> [Task requirements] Copy, word for word, the lines of the listing below from the line with "Task: Open the" up to and including the line with "You are a computer-use". Drop the pictures.
——
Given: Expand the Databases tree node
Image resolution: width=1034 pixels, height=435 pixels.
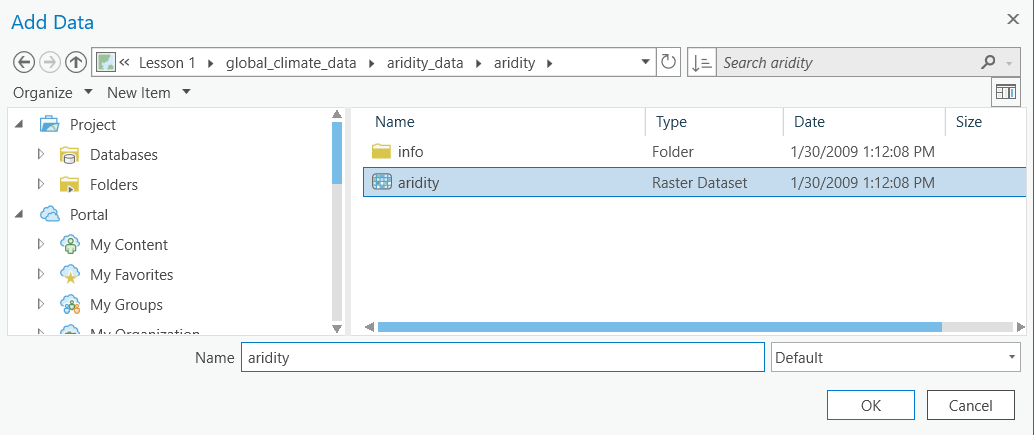Looking at the screenshot, I should [41, 155].
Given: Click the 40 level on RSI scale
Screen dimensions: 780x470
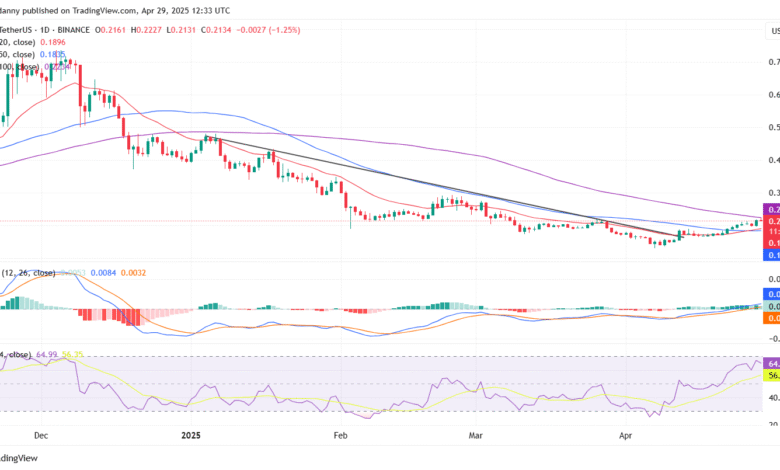Looking at the screenshot, I should point(771,398).
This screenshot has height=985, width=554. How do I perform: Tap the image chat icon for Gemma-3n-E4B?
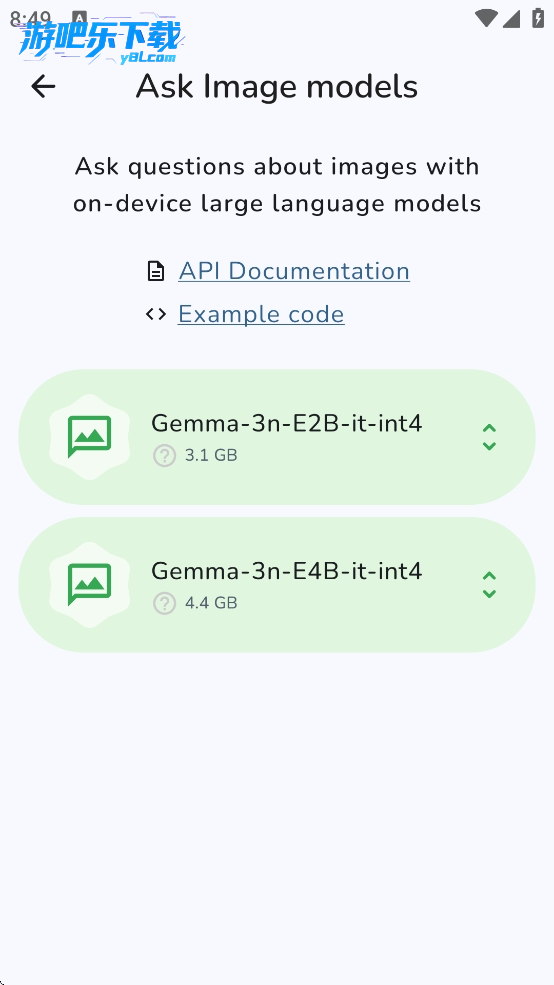point(89,585)
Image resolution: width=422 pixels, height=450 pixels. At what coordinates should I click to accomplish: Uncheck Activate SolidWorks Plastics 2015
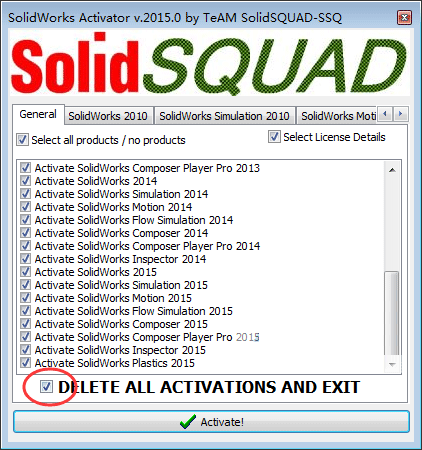25,363
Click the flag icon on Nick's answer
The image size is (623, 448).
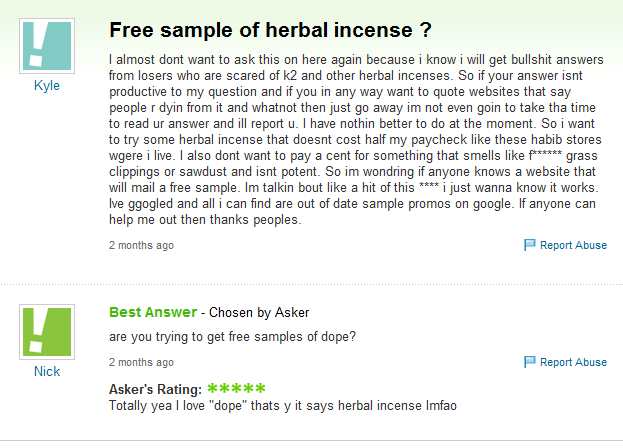coord(530,362)
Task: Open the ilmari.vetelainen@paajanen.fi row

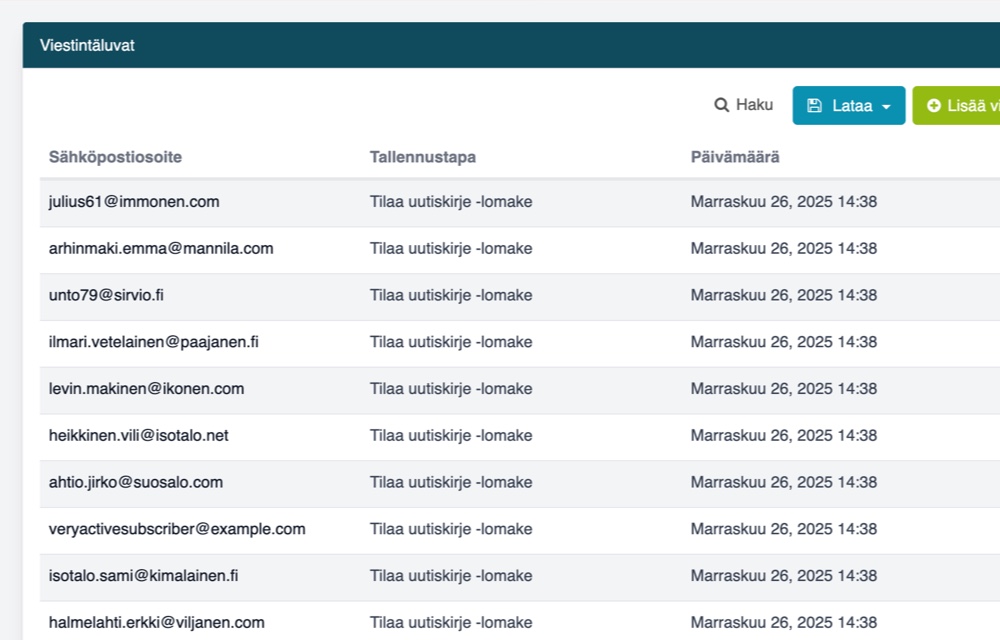Action: coord(154,342)
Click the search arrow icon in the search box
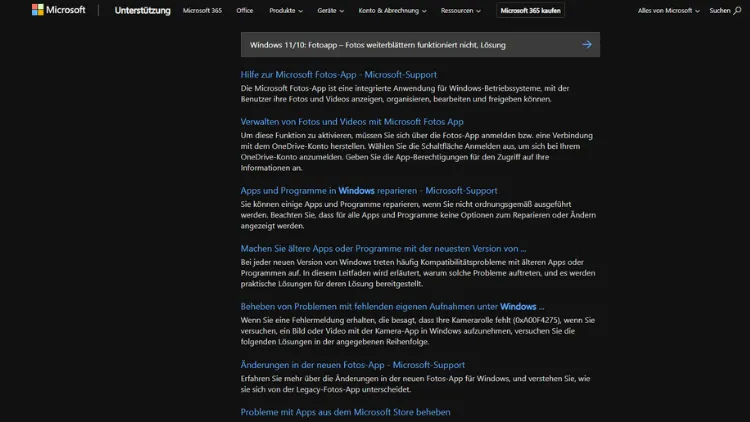Screen dimensions: 750x422 pos(587,45)
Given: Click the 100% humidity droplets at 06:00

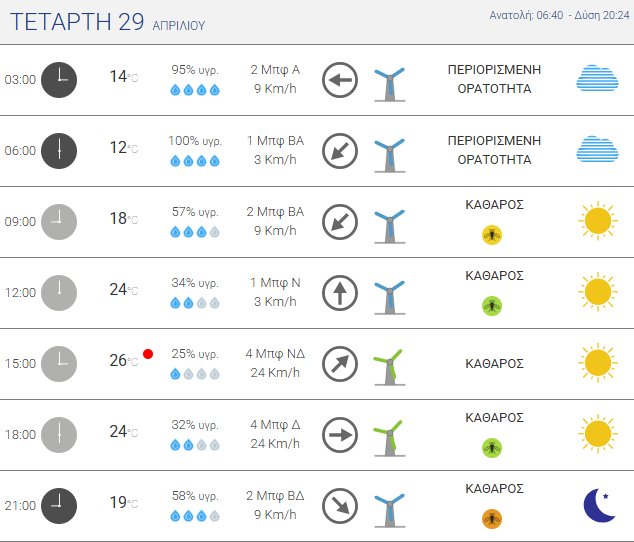Looking at the screenshot, I should 195,161.
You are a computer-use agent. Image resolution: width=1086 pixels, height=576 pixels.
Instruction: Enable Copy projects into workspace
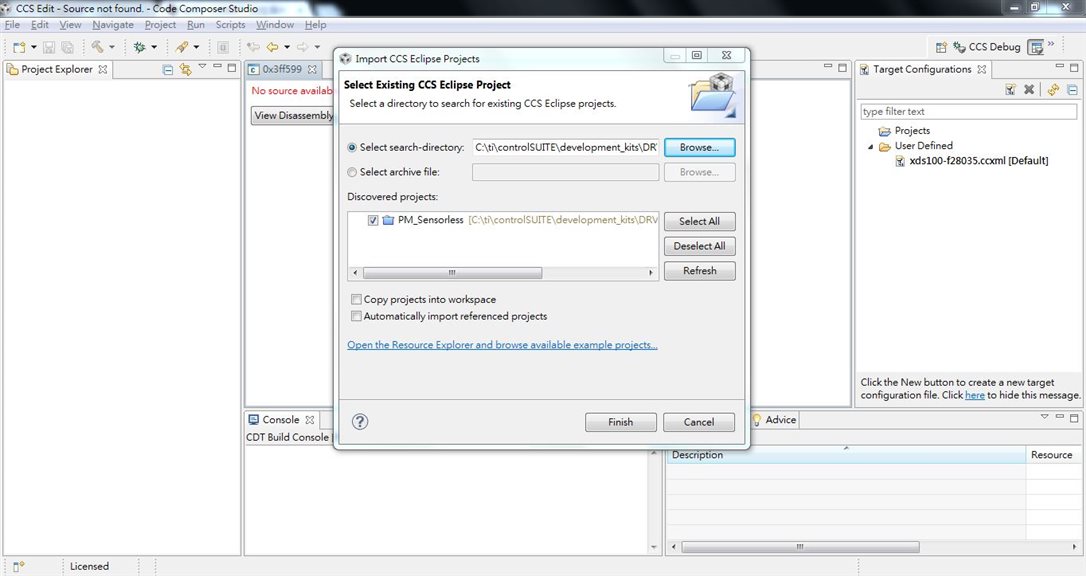[356, 300]
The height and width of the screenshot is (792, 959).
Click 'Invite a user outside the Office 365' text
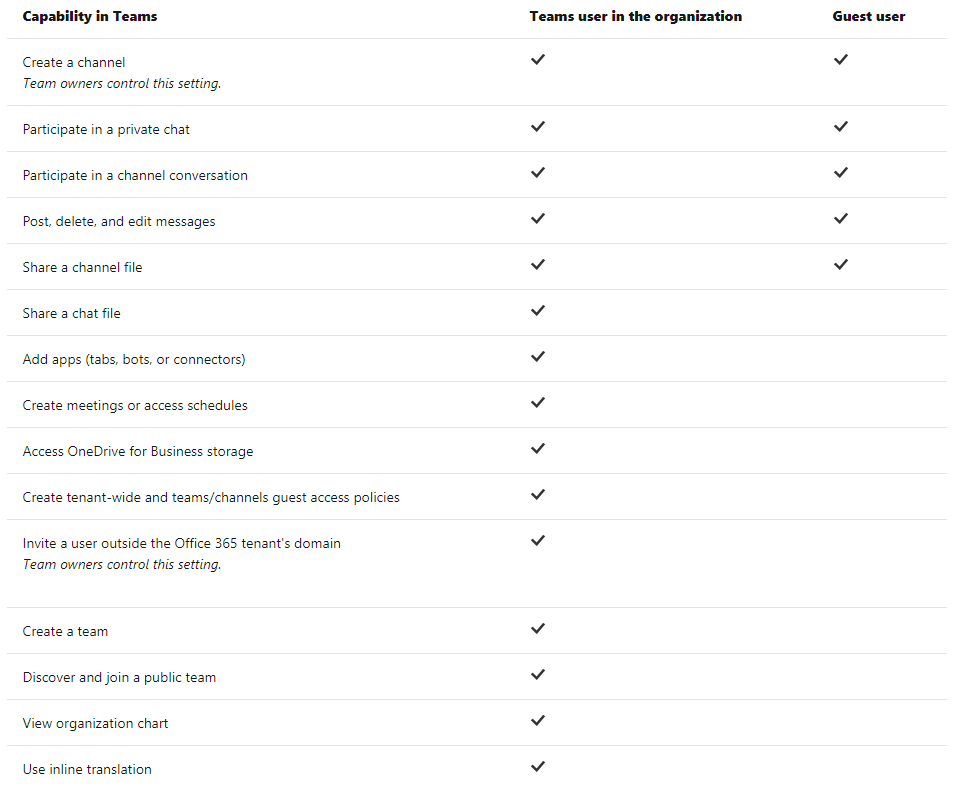[x=181, y=544]
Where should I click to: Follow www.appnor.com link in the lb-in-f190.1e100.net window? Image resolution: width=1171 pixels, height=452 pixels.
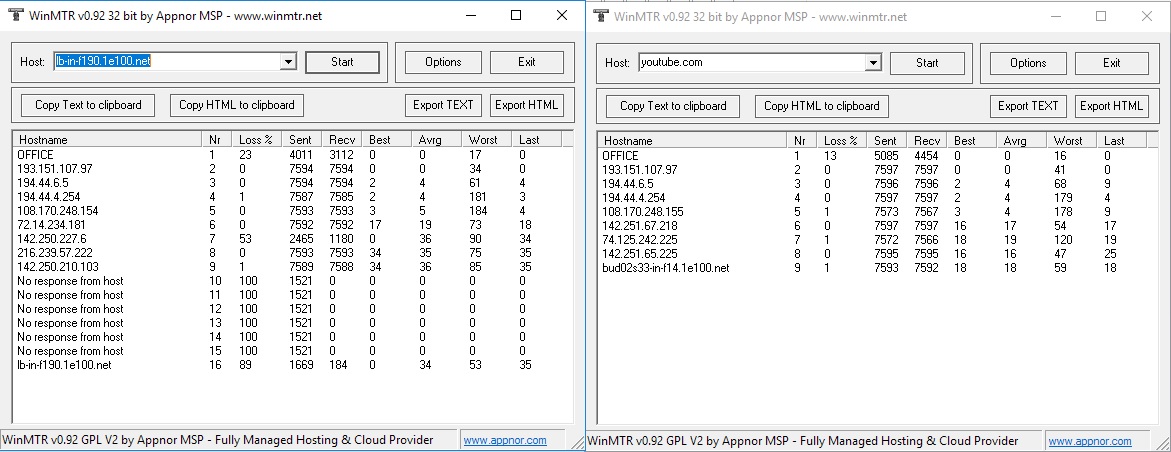504,440
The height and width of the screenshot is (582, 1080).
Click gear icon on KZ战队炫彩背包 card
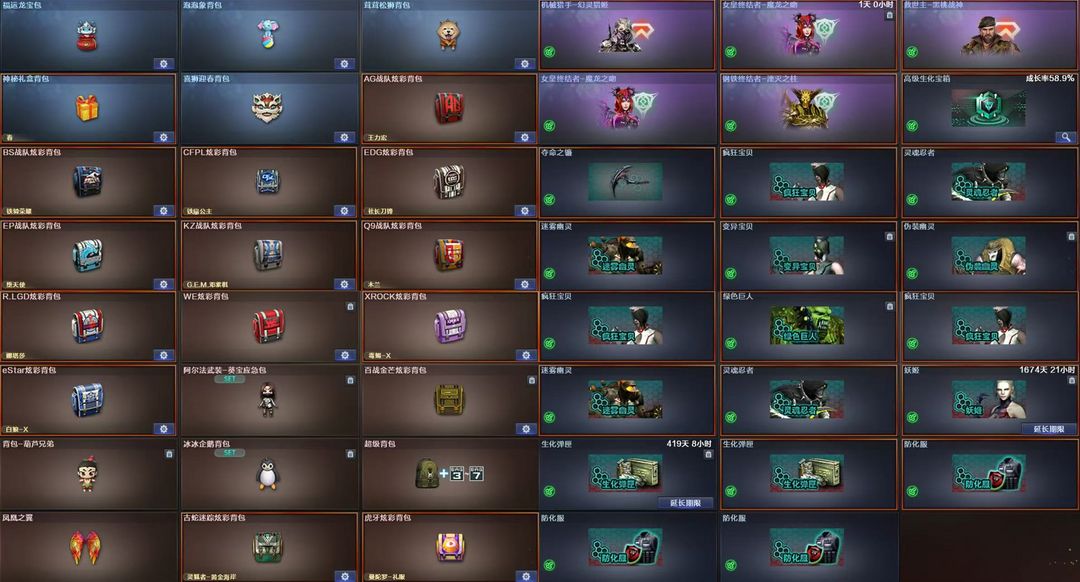344,284
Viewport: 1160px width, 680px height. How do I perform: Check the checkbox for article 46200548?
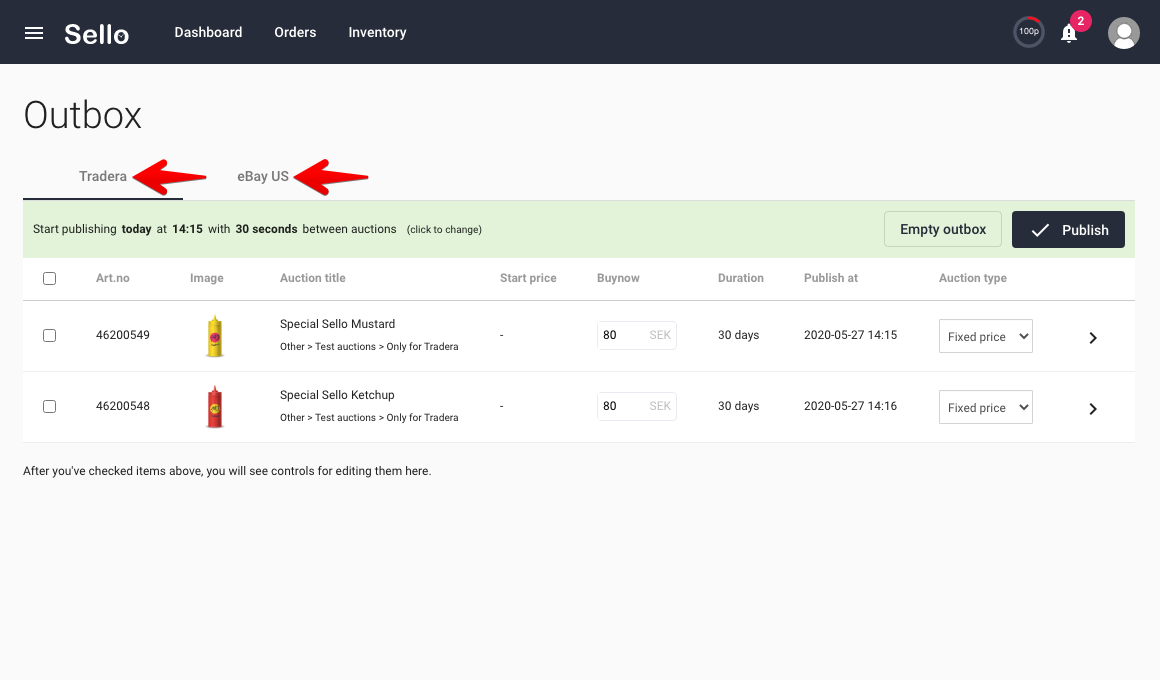pyautogui.click(x=50, y=406)
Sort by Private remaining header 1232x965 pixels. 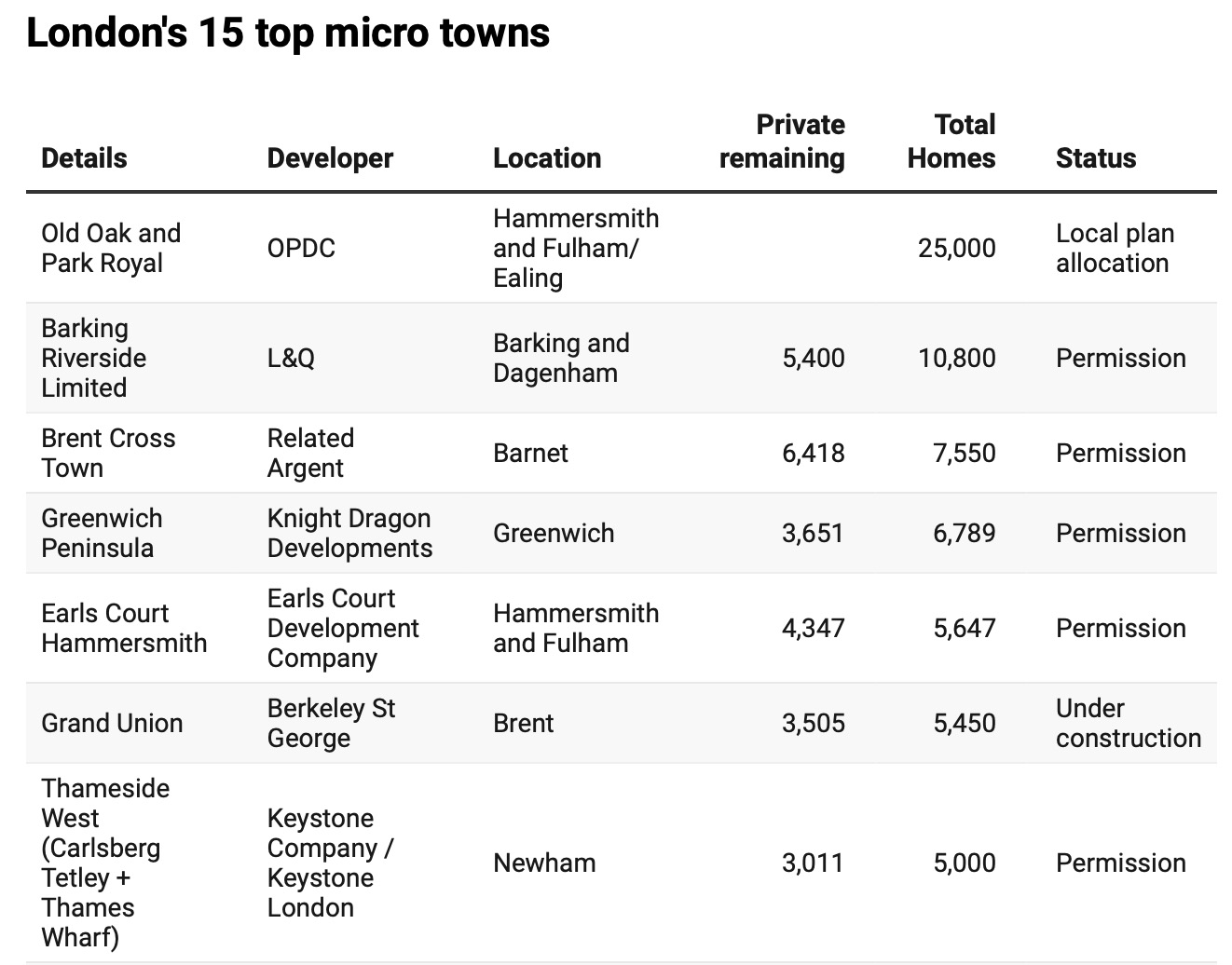(782, 142)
——
> [Result of this task]
Task: Open the ilmari.vetelainen@paajanen.fi row

Action: coord(154,342)
Click the search arrow icon in the search box
Screen dimensions: 750x422 pos(587,45)
Given: Click the 100% humidity droplets at 06:00

Looking at the screenshot, I should 195,161.
You are a computer-use agent. Image resolution: width=1086 pixels, height=576 pixels.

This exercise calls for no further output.